[Selected passage — start]

The Campbell Foundation Awards Grant to Researcher Seeking to Develop HIV/AIDS Vaccine
FOR IMMEDIATE RELEASE
Susan R. Miller
FORT LAUDERDALE – Jan. 16, 2020 – The Campbell Foundation, a Fort Lauderdale-based nonprofit which provides grants to support alternative clinical approaches to the treatment and prevention of HIV/AIDS, has awarded its first grant of the year to a Tel Aviv University researcher whose goal is to develop a vaccine to prevent HIV/AIDS.
The $80,000 research grant will allow Natalia Freund, Ph.D to continue her work in which she, and her highly respected team, have isolated a broadly neutralizing antibody (bNab) called BG18. It has been found that a small fraction of those infected by HIV-1 develop these bNAbs that, when passively transferred to mice or macaques, can treat or prevent infection. BG18 has been shown to be extremely effective in reducing HIV-1 viral loads in HIV-1 infected humanized mice.
“While much progress has been made in treating HIV/AIDS over the past few decades, finding a vaccine to prevent the disease has been elusive. We hope that with this grant The Campbell Foundation can play a role in furthering research that one day will lead to a cure,” said Trustee Bill Venuti.
Freund, who heads the Laboratory for Human Antibody Responses at The Department of Microbiology and Clinical Immunology at Sackler Faculty of Medicine, Tel Aviv University, and her team, are hoping to use BG18 as a template for the development of a vaccine that would prevent HIV-1.

[Selected passage — finish]
[Data extract — start]

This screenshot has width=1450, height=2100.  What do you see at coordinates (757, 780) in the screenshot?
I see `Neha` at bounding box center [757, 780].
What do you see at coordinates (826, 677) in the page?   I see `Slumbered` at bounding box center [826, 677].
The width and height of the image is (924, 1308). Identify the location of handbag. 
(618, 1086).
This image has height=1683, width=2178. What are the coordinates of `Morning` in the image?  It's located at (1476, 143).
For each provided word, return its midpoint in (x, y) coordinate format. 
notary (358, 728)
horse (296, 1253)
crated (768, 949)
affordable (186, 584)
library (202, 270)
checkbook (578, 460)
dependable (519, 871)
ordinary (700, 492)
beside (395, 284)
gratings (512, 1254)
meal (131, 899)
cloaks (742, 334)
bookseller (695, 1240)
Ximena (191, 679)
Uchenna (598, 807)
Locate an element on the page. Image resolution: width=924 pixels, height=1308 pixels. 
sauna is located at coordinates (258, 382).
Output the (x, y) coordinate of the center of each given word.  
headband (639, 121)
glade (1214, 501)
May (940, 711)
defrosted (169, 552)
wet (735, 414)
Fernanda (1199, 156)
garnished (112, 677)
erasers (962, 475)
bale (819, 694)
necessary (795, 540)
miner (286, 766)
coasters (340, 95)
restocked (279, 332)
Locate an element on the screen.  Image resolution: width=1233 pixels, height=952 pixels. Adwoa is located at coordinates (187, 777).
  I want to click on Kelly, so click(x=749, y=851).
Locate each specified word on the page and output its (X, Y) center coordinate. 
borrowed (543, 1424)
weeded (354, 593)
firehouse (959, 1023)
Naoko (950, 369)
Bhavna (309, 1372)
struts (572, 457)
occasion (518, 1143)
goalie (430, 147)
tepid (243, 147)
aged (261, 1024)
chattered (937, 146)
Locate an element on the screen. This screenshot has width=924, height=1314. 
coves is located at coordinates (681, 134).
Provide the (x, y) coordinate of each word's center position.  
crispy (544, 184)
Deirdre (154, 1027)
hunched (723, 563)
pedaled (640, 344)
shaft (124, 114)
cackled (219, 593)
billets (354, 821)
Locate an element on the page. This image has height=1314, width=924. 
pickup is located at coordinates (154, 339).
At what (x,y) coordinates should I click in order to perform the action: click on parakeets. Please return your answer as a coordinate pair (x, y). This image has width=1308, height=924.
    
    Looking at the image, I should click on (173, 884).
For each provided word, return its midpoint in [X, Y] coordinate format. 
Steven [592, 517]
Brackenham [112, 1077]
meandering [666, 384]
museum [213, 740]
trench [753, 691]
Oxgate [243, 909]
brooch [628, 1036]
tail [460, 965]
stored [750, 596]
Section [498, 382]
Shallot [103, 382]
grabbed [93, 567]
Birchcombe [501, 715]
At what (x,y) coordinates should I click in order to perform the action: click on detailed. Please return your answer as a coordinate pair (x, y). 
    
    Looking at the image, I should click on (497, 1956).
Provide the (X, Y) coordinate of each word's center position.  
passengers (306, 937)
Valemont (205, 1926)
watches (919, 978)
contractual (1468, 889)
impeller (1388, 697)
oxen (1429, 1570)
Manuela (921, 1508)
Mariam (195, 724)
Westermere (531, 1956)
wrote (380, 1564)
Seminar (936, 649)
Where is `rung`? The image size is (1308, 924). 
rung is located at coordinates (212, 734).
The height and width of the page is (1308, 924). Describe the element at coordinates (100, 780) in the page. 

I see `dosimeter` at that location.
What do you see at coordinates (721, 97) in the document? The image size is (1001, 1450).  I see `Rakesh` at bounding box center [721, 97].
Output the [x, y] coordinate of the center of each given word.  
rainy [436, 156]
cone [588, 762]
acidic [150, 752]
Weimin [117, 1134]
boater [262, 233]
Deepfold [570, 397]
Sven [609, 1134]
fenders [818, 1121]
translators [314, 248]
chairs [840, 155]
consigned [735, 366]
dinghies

[Data extract — finish]

Reproduce the press release word for word, starting with "Freund, who heads" and going on through "would prevent HIV-1.". The rows are separate material and are unrelated to the press release.

*Solution to this problem:*
Freund, who heads the Laboratory for Human Antibody Responses at The Department of Microbiology and Clinical Immunology at Sackler Faculty of Medicine, Tel Aviv University, and her team, are hoping to use BG18 as a template for the development of a vaccine that would prevent HIV-1.